Inspirado en el video del psicólogo Bernabé Tierno me doy cuenta de que la buena educación de personas descansa en tres pilares:
LA INTELIGENCIA. Es ineludible tenerla para transmitir conocimientos. Conlleva gestión de ideas, saber exponerlas, llegar a conclusiones. Y, por encima de todo, saber relacionar conceptos: unas ideas llevan a otras.
LA BONDAD. Quien educa ama lo que enseña y en buena lógica a quien va a ser enseñado. Ello conlleva tener en cuenta no sólo las ideas sino también las emociones. Que no hay pedagogía sin amor. Que no hay docencia sin decencia.

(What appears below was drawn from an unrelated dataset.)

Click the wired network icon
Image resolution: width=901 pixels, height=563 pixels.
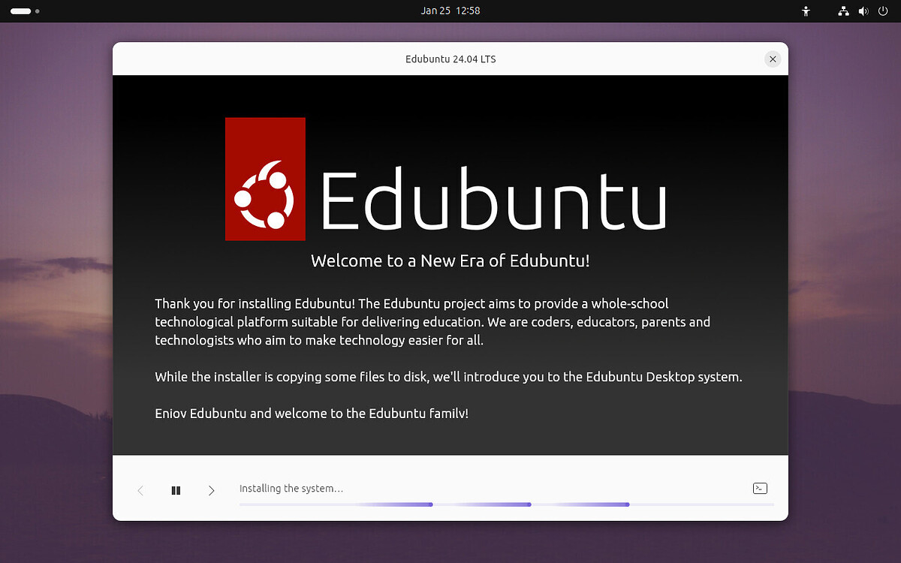(843, 11)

Y finalmente LA DUREZA. Es el tercer cimiento. Es el que más me ha costado entender…e implementar. Consiste en autoexigirte para luego exigir a terceros. En no aceptar excusas. En querer avanzar siempre un pasito más. En aceptar que no todo el mundo tiene la capacidad o voluntad de alcanzar las mismas metas. En tener muy presente que a menudo los palos en las ruedas provienen de aquella misma organización a la que sirves. Y en asumir que mostrar debilidad es una invitación tácita a que el pisoteo continúe.